View previous topic :: View next topic |
Author |
Message |
c00l.wave Apprentice
Joined: 24 Aug 2003 Posts: 268
|
Posted: Thu Apr 13, 2023 11:09 am Post subject: kernel panic triggered by certain ebuilds (MCE broadcast) |
|
|
Compiling certain ebuilds can reliably trigger kernel panics on my machine. I can observe the following kernel messages through netconsole:
Code: |
mce: CPUs not responding to MCE broadcast (may include false positives): 0,4
Kernel panic - not syncing: Timeout: Not all CPUs entered broadcast exception handler
Shutting down cpus with NMI
Kernel Offset: disabled
|
The message always blames CPUs 0 and 4.
The issue is most likely to be triggered by net-fs/samba but also just happened for me on dev-python/PyQt5. It's reproducible in about 80% of all unattended compilations [edit: only on the problematic ebuilds] - it seems to be less likely to occur if I'm doing something else on the (desktop) machine while one of those ebuilds is compiling and it is also less likely (but not impossible) to occur when retrying just after a reboot. It also seems to be unrelated to cooling issues, the system does not get unusually hot during those particular packages and the panic occurs regardless of room temperature or additional fans being disabled or running on high RPM. Apart from issues during compilation of those few affected ebuilds the system is completely stable under various kinds of workloads (incl. sustained full load across all hardware components for multiple hours).
I'm not sure when that problem started but it has been present for at least a year.
Has anyone ever heard of those issues or can confirm/deny that it's a general issue on i7-4790K CPUs with recent microcode updates? Could it be caused by some bad option in the kernel config? The message sounds like a possible solution could be to increase the timeout but I would first have to know what setting that actually is related to.
memtest86 has been run several times, incl. directly after one of those panics happened, but did not report any errors. _________________ nohup nice -n -20 cp /dev/urandom /dev/null &
Last edited by c00l.wave on Thu Apr 13, 2023 12:38 pm; edited 1 time in total |
|
Back to top |
|
|
logrusx Advocate
Joined: 22 Feb 2018 Posts: 2695
|
Posted: Thu Apr 13, 2023 12:28 pm Post subject: |
|
|
To be sure, you need to run at least 4 passes of memtest, which might take quite a lot of time.
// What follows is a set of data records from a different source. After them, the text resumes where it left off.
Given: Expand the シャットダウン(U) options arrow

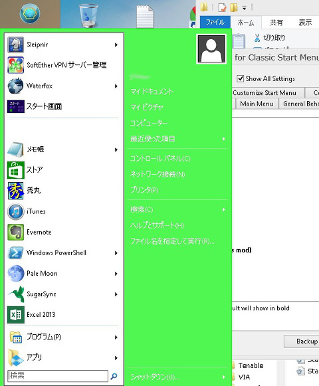Looking at the screenshot, I should (x=224, y=377).
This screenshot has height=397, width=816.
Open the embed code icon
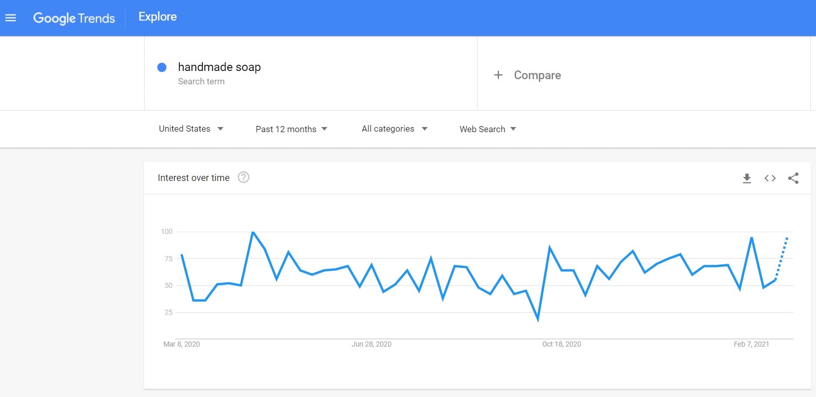coord(770,178)
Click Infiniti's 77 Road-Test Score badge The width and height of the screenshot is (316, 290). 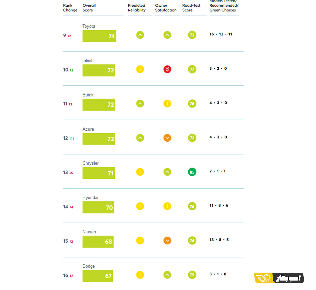point(192,69)
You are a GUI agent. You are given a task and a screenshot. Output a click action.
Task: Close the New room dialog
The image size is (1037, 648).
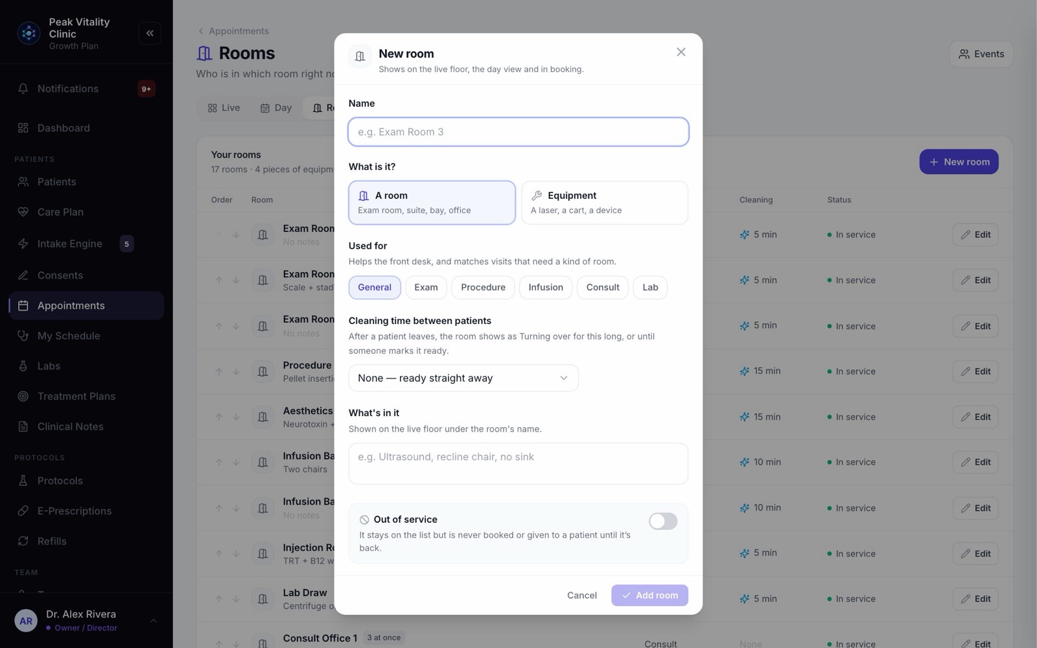point(681,52)
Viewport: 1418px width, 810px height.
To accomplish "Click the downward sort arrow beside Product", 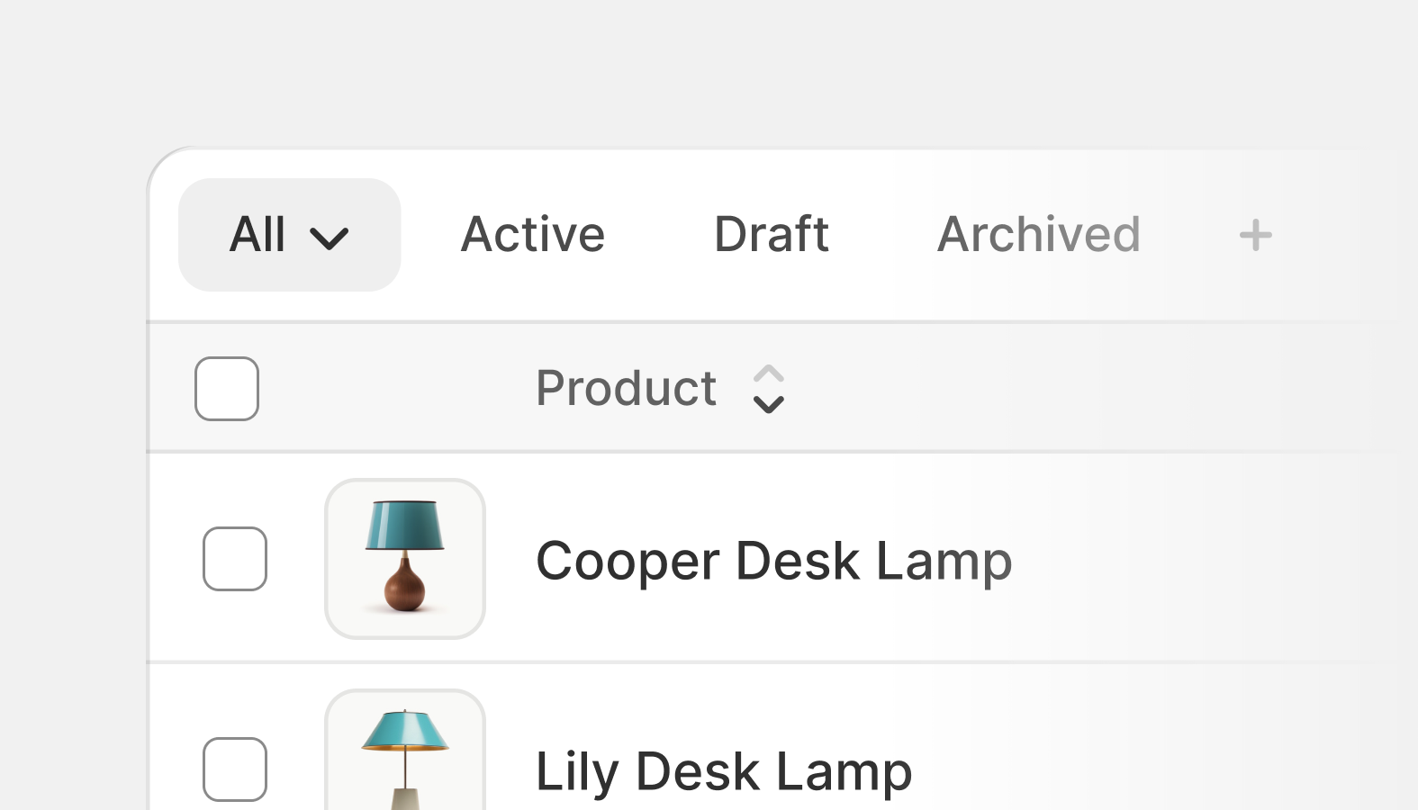I will tap(768, 405).
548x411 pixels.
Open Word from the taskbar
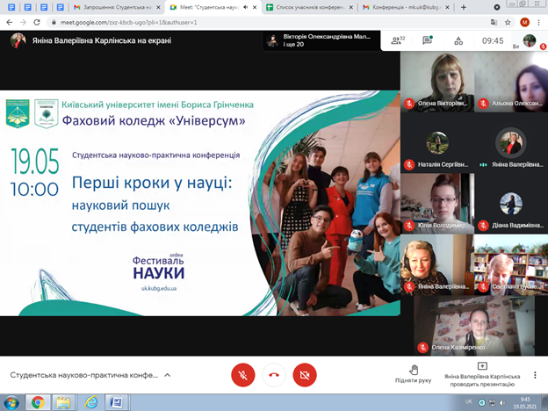(x=115, y=402)
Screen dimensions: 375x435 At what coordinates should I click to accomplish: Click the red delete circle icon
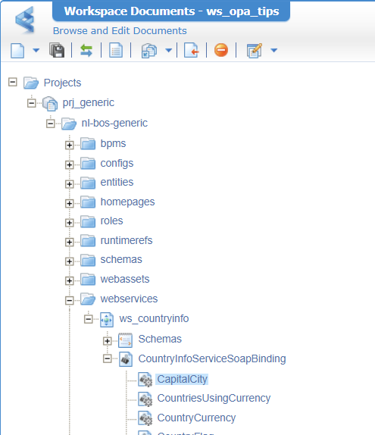pos(221,50)
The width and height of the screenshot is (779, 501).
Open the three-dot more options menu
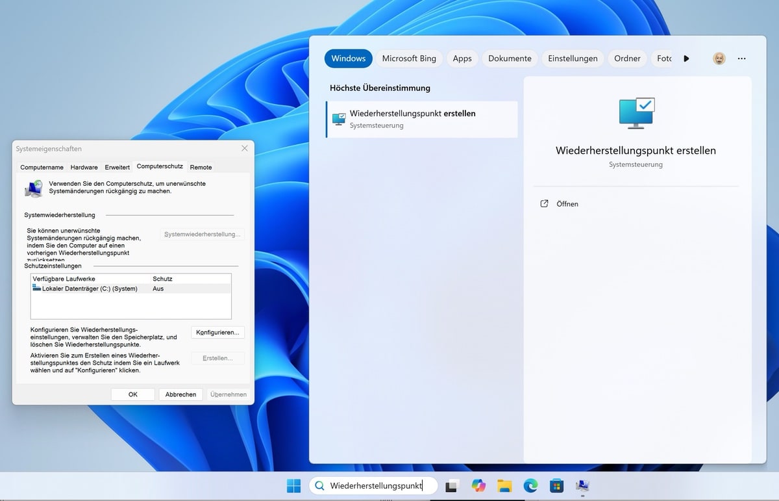coord(741,58)
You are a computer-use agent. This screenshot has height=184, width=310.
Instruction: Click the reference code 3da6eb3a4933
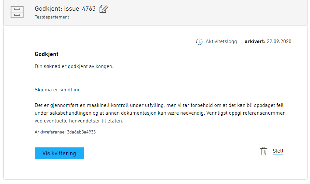pos(81,132)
However from my experience memory errors just hang the system because it just crashes something. MCE's are triggered by hardware and this sounds like bad news. There should be a way to display those errors, but I'm not knowledgeable enough to point you in that direction. Maybe app-admin/mcelog.
What I'd suggest is to make sure temperatures are within limits and all hardware connections are stable. Also if this is a desktop PC, inspect the motherboard carefully for faulty electrolytic capacitors. The cylindric big ones with metal shell and aluminum bottom with cross on it. When those are faulty, their bottom swells, hence the cross - it's easier to see when it swells and it breaks there if it's very swollen.
Best Regards,
Georgi |
|
Back to top |
|
|
c00l.wave Apprentice
Joined: 24 Aug 2003 Posts: 268
|
Posted: Thu Apr 13, 2023 12:51 pm Post subject: |
|
|
I've inspected the mainboard before, no visible issues with the capacitors. I noticed I might have been a bit unclear regarding my "80%" comment - that's only on the affected ebuilds, everything else compiles fine. I can run large system updates for an entire day and unless there's one of the affected ebuilds in between everything will be fine. The only excessive temperatures are reported for CPU package (hitting 100°C under full load and the CPU tends to go into thermal throttling) but it has been like that ever since I built that PC and it has never caused any issues before. That MCE kernel panic has also occurred just after dusting off the entire hardware, so I doubt it can be related to thermal issues. The other system components report relatively low temperatures during compilation as compared to running full system loads which would also involve the GPU. It feels more like there might be some special sequence of CPU instructions during compilation that triggers some bug in the CPU while under load - or a kernel bug - but then it should probably be occurring on other people's systems as well...?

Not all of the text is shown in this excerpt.